In Legacy of Lies, available July 28 on DVD, digital, and video on demand, Adkins plays Martin Baxter, an ex-MI6 spy living off the grid with his daughter, Lisa (Honor Kneafsey). When a journalist seeks Martin's help solving an old case, he and his daughter end up in the crossfire of UK and Russian intelligence.
Legacy of Lies is through and through a Scott Adkins joint, with plenty of underground cage fighting and MMA-inspired choreography aficionados of his work come to expect. But the movie also contains more thespian work from its star than its poster art may imply.
"I responded to the push-pull between my character and his daughter. He's a lost soul punishing himself. He can't escape what he did," he explains. "I've been able to choose better scripts recently. That's what I'm doing as an actor to show that side of me, and I've been finding more opportunities to do that."
"When I met Scott, he told me he was attracted to the dramatic aspects of the part," Bol says. "In most action films story isn't the main focus. From the first day, Scott became Martin Baxter. From that moment on, I knew the film would work."
Through Adkins, the spirit of the traditional action genre lives on, despite the industry forcing it onto life support. He says more people are finding his movies through Netflix, but the business end of things has become steadily more challenging.
"When I started, a film going straight to DVD could have a budget that gives seven, six weeks [to shoot]. Now you're having to do it in four weeks, three, sometimes less," he elaborates. "Budgets are tighter and schedules are tighter. Then you have someone download your movie for free and complains it looks cheap."

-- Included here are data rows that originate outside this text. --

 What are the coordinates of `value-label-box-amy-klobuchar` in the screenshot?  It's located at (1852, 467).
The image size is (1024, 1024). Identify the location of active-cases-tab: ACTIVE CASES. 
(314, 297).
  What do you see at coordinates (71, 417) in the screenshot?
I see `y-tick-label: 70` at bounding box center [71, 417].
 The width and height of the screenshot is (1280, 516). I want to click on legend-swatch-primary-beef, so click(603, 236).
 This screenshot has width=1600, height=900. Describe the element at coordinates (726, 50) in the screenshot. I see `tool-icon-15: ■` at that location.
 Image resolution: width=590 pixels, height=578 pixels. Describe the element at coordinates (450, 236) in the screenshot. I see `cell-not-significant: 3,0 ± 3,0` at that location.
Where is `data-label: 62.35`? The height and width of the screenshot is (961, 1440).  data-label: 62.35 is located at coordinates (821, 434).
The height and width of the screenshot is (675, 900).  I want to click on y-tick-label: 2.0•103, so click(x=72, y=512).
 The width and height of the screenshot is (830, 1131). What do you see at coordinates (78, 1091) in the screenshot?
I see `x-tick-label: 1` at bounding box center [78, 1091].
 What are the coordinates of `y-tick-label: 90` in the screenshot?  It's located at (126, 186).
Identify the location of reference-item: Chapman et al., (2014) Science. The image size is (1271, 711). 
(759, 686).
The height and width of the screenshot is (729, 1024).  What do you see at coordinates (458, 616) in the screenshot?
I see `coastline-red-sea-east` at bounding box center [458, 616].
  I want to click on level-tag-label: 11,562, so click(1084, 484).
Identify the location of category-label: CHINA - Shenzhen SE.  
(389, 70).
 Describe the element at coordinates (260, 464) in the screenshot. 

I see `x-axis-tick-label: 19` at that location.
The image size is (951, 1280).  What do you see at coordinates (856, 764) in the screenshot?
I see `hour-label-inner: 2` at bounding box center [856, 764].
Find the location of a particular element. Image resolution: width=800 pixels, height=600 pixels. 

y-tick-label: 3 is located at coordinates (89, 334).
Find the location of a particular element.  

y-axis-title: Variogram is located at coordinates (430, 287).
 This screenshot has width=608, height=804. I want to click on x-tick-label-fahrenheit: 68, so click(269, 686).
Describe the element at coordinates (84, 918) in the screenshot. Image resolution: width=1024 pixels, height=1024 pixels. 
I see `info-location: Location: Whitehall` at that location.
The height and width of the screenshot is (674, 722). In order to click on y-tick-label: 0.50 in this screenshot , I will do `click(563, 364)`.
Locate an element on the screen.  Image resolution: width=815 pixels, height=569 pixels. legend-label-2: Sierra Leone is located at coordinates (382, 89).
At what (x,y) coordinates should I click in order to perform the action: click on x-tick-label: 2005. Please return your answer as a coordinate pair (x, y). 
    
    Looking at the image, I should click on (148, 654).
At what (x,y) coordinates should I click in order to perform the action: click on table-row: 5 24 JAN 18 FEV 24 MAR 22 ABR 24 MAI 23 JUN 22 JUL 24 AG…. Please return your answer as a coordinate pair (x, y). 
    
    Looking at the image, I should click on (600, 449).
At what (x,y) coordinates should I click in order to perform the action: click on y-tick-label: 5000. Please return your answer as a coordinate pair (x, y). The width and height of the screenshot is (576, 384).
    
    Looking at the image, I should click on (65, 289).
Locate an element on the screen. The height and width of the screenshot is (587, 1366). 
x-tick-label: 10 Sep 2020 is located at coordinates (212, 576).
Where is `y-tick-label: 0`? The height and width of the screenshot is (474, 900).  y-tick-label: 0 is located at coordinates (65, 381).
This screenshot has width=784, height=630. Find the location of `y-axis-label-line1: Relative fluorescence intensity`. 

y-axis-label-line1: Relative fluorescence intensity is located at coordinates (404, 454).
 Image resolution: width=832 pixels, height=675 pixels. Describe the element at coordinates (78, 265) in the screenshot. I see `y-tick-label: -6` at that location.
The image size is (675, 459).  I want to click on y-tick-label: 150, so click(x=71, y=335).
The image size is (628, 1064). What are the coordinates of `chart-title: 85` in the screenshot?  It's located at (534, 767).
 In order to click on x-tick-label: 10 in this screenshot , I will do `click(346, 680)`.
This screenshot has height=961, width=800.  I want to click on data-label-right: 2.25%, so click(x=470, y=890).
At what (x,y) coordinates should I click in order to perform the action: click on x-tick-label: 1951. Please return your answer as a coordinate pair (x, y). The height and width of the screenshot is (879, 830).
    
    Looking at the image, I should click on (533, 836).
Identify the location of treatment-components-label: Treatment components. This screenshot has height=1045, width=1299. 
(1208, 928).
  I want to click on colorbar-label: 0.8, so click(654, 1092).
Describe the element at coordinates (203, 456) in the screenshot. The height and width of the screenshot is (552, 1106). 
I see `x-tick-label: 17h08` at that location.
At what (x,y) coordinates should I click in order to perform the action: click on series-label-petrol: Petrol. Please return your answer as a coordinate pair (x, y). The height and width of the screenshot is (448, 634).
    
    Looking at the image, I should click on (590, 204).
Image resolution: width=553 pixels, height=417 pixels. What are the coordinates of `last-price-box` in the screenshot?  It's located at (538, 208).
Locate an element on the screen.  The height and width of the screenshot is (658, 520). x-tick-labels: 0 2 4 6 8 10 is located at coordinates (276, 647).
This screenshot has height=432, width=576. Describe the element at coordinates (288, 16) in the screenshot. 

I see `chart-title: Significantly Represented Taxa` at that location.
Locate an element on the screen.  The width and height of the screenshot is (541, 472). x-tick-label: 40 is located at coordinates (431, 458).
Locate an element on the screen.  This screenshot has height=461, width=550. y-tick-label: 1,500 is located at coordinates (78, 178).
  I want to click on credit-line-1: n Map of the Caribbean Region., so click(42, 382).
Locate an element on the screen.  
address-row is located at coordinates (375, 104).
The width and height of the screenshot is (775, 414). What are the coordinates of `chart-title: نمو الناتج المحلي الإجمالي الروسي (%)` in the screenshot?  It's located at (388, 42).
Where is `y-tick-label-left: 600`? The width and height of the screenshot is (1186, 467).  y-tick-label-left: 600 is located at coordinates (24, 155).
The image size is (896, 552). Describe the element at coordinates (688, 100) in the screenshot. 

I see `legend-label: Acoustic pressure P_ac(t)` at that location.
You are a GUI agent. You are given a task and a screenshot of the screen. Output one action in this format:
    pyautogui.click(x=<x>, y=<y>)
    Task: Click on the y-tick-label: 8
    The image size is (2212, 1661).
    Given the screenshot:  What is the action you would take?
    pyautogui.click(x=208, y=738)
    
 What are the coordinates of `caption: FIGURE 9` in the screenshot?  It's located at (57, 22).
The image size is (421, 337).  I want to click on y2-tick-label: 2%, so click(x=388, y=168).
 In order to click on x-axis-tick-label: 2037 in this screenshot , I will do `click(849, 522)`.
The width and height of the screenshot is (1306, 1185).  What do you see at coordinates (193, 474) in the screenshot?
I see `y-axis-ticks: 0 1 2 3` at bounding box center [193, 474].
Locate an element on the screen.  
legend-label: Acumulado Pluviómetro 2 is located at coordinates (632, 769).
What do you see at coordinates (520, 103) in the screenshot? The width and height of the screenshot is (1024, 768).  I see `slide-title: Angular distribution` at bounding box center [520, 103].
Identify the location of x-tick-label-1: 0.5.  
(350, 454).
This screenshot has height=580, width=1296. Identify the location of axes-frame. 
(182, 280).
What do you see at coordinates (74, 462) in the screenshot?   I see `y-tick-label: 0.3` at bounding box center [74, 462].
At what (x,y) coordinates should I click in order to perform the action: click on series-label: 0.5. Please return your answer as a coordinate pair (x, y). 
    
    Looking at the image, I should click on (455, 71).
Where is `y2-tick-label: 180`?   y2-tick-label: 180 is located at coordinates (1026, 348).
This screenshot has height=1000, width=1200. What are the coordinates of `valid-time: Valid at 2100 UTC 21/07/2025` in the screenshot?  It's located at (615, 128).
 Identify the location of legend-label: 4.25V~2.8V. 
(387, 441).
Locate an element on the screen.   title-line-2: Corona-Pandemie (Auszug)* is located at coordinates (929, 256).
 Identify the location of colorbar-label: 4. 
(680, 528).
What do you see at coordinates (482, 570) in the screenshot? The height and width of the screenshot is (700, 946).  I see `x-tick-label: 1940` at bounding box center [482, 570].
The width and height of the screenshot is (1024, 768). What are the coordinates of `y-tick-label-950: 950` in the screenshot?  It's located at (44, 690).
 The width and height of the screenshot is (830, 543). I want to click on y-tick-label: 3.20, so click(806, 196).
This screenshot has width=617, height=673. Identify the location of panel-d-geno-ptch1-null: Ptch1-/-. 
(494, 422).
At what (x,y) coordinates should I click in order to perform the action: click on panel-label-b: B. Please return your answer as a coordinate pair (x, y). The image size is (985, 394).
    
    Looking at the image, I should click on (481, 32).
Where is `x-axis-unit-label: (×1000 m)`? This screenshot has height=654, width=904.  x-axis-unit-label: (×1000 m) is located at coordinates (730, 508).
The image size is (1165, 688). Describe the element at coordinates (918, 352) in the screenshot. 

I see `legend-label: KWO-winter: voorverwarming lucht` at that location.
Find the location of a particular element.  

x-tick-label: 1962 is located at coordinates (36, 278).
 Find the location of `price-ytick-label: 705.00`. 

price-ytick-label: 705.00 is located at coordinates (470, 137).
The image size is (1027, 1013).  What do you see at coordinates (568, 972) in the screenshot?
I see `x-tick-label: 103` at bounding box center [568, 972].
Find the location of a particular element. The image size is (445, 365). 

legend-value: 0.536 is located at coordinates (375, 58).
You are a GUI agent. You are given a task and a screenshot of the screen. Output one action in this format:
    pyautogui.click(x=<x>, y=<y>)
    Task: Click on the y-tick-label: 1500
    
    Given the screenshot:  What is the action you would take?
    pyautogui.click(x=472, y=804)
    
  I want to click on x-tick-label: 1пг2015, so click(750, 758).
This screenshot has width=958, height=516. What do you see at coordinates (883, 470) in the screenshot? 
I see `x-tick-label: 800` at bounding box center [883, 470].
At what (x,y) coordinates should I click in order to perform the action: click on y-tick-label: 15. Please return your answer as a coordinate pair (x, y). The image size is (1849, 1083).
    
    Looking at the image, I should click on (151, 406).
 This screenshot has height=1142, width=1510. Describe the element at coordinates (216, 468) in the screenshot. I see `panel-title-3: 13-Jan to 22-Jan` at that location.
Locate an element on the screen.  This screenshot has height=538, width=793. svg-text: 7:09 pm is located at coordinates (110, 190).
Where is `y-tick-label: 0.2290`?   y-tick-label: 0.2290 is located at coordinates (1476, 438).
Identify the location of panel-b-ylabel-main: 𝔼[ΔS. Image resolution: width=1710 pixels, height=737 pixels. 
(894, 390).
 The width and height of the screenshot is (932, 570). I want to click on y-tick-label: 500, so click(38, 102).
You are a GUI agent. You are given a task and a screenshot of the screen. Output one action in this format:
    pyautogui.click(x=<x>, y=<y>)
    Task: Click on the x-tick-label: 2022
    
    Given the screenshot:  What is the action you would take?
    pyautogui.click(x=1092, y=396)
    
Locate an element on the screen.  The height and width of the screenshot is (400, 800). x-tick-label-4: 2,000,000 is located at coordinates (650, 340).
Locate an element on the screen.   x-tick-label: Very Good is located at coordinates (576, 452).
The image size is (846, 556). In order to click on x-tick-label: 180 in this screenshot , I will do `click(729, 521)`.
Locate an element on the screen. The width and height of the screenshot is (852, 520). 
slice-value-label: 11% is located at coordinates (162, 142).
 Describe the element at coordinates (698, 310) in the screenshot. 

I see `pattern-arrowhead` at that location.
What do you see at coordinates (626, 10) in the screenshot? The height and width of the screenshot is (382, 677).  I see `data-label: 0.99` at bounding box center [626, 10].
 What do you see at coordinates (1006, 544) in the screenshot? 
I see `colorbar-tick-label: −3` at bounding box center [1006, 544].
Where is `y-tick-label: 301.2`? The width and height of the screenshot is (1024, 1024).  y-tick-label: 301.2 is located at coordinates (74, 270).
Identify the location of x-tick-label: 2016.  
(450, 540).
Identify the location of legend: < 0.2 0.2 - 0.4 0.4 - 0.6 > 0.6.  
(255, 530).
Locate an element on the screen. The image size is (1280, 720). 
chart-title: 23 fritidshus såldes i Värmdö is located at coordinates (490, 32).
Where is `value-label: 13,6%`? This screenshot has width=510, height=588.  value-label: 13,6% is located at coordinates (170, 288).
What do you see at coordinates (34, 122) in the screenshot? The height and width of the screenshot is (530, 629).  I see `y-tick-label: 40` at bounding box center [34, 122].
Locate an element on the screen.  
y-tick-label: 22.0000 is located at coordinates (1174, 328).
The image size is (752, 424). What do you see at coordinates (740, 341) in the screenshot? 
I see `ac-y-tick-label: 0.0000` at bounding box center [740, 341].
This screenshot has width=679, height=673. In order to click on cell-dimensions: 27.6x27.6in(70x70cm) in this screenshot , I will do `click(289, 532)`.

Superheroes have killed the action hero defined by Schwarzenegger, Stallone, and Van Damme. Adkins has never put on a mask himself, save for the time he was Ryan Reynolds' stunt double as the unpopular Deadpool in 2009's X-Men Origins.
"When I saw what they'd done, I was baffled," Adkins remembers of the ill-fated interpretation. "It wasn't really Deadpool."
Adkins bears no resentment for superheroes. He likes superhero movies as much as anyone, and sure, he'd like to be one himself. Still, he wants the industry to preserve a place for "the real deal." He credits Keanu Reeves and the John Wick series for keeping the fires burning. In 2019, Adkins lived out a dream working with Yuen Woo-ping, the one responsible for that beloved Fist of Legend scene, for the Donnie Yen feature Ip Man 4.
"You would be a fool not to do what he tells you," Adkins recalls of their collaboration. "It was a real honor to be in a proper Chinese kung fu film. They don't make them like they used to. I tried to learn as much as I could."
Maybe one day Scott Adkins will really show the world what he's capable of. "Being honest with myself, I would be a real good Punisher."
Legacy of Lies will be released on July 28 on DVD, digital, and video on demand.